> _What you will do_:
Pick up the news items below on veterans' mental health and the giveaway of An Inconvenient Truth, and continue them from their last sentence.

-- Text provided follows --

Up to 30 percent of Iraq vets suffer from depression, anxiety, or post-traumatic stress disorder, according to the Pentagon. And those numbers go up with repeat deployments. So whatever may happen in the months ahead, we can expect a surge of soldiers with serious mental health needs. In the meantime, the Pentagon is gearing up for dealing with them with a series of Flash movies for VA employees based on the first documented case of Iraq-related psych issues. The patient is Gilgamesh, who, as you'll recall, was the king of Urukthe ancient land that would become modern-day Iraq. In the new version, Gilgamesh goes off to war, watches his buddy die, and comes home with an epic case of PTSD. It's a cheeky, cheesy take, but hopefully it means the Pentagon is starting to take the issue more seriously. It has a ways to go: It was reported earlier this year that 80 percent of vets with PTSD symptoms didn't get a follow-up. And some GIs who were diagnosed with the disorder were unceremoniously booted from the service.
A couple of weeks ago, the National Science Teachers Association refused a donation of copies of Al Gore's An Inconvenient Truth, lest its factually challenged donors, such as Exxon, were offended. Now, Participant Productions, the film's distributor, is giving away 50,000 copies to teachers who sign up here. And, via BoingBoing, we learn that the guys who run the less-than-educational website, HotOrNot have pitched in $25K to help get the effort off the ground. And if you want to oggle and do good, there's always Al Gore's Hot or Not page.

-- Text provided concluded --
-- Excerpted records follows --

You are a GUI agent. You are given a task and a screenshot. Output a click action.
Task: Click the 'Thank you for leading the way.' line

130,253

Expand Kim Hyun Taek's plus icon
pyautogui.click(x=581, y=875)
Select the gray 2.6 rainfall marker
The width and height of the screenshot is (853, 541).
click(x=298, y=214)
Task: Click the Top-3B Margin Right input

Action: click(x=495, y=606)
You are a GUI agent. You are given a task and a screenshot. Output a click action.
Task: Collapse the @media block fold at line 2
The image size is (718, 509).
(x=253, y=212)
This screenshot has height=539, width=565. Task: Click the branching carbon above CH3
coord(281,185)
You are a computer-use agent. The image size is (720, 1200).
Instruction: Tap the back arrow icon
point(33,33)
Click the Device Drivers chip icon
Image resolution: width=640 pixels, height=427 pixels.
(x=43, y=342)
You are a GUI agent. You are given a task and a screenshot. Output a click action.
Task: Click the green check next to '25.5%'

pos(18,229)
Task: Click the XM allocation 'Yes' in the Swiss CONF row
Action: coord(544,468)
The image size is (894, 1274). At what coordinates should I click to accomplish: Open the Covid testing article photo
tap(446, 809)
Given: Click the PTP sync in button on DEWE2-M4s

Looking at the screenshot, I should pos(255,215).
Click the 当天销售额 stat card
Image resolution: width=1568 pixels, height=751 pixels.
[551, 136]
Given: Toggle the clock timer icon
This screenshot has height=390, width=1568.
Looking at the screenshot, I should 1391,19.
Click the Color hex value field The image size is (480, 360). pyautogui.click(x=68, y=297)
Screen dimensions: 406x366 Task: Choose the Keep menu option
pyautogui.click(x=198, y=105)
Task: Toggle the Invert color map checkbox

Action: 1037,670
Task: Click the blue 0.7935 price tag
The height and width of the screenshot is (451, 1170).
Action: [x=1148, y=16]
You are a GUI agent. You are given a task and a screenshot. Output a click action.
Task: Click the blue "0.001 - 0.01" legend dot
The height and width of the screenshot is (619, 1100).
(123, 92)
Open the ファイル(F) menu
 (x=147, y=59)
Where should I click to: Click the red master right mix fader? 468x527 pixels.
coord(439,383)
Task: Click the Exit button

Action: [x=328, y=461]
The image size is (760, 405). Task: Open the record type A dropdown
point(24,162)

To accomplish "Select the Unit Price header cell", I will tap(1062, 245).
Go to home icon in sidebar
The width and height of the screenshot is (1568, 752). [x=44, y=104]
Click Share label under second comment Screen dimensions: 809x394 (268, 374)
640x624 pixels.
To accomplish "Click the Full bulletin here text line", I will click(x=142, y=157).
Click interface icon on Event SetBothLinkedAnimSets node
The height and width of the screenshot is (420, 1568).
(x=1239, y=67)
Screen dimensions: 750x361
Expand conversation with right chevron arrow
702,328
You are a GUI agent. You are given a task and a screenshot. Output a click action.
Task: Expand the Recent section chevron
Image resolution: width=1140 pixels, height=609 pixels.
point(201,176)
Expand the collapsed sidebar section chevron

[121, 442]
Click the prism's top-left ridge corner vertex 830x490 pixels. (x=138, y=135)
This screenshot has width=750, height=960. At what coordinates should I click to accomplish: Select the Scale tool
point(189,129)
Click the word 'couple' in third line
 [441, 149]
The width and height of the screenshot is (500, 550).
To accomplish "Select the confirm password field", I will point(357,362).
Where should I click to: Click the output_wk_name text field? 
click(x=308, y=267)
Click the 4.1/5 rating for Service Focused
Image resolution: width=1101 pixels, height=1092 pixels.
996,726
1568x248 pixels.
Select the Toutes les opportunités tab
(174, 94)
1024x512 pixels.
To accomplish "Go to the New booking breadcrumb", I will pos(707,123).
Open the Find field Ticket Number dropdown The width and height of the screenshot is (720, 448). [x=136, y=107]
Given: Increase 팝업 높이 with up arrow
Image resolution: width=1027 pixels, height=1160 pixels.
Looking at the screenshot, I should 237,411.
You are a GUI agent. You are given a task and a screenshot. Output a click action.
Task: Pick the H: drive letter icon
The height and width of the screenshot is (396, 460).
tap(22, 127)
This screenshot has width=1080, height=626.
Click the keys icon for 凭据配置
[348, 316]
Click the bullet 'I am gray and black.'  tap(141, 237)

-- Excerpted records concluded --

> _Expected answer_:
A few weeks ago, I noted that global-warming denier and airport-gift shop supplier Michael Crichton had dissed Mother Jones in his latest tome. Now it looks like we got off easy. The New Republic's Michael Crowley, who had written a harsh assessment of State of Fear, has been immortalized as a poorly-endowed child rapist in Crichton's Next. Writes Crowley: "And, perhaps worse, [he] falsely branded me a pharmaceutical-industry profiteer." [Full article behind NRO sub wall.]
Over on CNN's site, punk preacher (and son of Jim and Tammy Faye) Jay Bakker offers a quick smack-down of the Religioius Right and others who mix religion and politcs:
What the hell happened? Where did we go wrong? How was Christianity co-opted by a political party? Why are Christians supporting laws that force others to live by their standards? The answers to these questions are integral to the survival of Christianity.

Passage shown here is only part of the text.